**What you are asked to do**:
Edit the rows below by replacing every "GUI agent" with "interface agent", keeping all other text the same.

**Given data**:
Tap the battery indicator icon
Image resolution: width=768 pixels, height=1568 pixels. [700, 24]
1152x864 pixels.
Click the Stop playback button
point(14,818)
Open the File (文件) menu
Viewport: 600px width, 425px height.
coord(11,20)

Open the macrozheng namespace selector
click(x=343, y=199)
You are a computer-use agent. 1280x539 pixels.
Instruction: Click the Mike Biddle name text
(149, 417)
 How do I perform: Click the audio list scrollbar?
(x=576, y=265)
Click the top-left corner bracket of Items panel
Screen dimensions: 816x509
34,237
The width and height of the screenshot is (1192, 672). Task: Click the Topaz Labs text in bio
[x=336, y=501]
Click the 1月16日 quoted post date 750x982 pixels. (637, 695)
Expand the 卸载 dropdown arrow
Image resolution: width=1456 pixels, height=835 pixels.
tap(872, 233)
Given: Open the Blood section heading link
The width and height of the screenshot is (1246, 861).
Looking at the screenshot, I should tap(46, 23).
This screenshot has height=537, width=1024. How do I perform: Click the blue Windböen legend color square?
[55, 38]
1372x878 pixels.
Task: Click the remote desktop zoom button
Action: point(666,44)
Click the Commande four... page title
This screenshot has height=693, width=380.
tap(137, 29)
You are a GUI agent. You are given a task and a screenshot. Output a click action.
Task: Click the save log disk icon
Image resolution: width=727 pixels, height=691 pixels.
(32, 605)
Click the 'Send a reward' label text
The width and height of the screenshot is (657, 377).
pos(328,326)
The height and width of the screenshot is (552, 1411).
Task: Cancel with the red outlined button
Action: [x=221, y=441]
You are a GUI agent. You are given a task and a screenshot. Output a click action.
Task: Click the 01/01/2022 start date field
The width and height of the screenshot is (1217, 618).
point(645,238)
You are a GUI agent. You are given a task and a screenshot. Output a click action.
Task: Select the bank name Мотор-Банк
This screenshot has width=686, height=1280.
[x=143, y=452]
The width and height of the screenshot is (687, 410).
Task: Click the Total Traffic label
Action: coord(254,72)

**Task solution**:
Tap the battery indicator icon
Image resolution: width=768 pixels, height=1568 pixels. [700, 24]
1152x864 pixels.
Click the Stop playback button
point(14,818)
Open the File (文件) menu
Viewport: 600px width, 425px height.
coord(11,20)

Open the macrozheng namespace selector
click(x=343, y=199)
You are a computer-use agent. 1280x539 pixels.
Instruction: Click the Mike Biddle name text
(149, 417)
 How do I perform: Click the audio list scrollbar?
(x=576, y=265)
Click the top-left corner bracket of Items panel
Screen dimensions: 816x509
34,237
The width and height of the screenshot is (1192, 672). Task: Click the Topaz Labs text in bio
[x=336, y=501]
Click the 1月16日 quoted post date 750x982 pixels. (637, 695)
Expand the 卸载 dropdown arrow
Image resolution: width=1456 pixels, height=835 pixels.
tap(872, 233)
Given: Open the Blood section heading link
The width and height of the screenshot is (1246, 861).
Looking at the screenshot, I should tap(46, 23).
This screenshot has height=537, width=1024. How do I perform: Click the blue Windböen legend color square?
[55, 38]
1372x878 pixels.
Task: Click the remote desktop zoom button
Action: point(666,44)
Click the Commande four... page title
This screenshot has height=693, width=380.
tap(137, 29)
You are a interface agent. You are given a task and a screenshot. Output a click action.
Task: Click the save log disk icon
Image resolution: width=727 pixels, height=691 pixels.
(32, 605)
Click the 'Send a reward' label text
The width and height of the screenshot is (657, 377).
pos(328,326)
The height and width of the screenshot is (552, 1411).
Task: Cancel with the red outlined button
Action: [x=221, y=441]
You are a interface agent. You are given a task and a screenshot. Output a click action.
Task: Click the 01/01/2022 start date field
The width and height of the screenshot is (1217, 618).
point(645,238)
You are a interface agent. You are given a task and a screenshot. Output a click action.
Task: Select the bank name Мотор-Банк
This screenshot has width=686, height=1280.
[x=143, y=452]
The width and height of the screenshot is (687, 410).
Task: Click the Total Traffic label
Action: coord(254,72)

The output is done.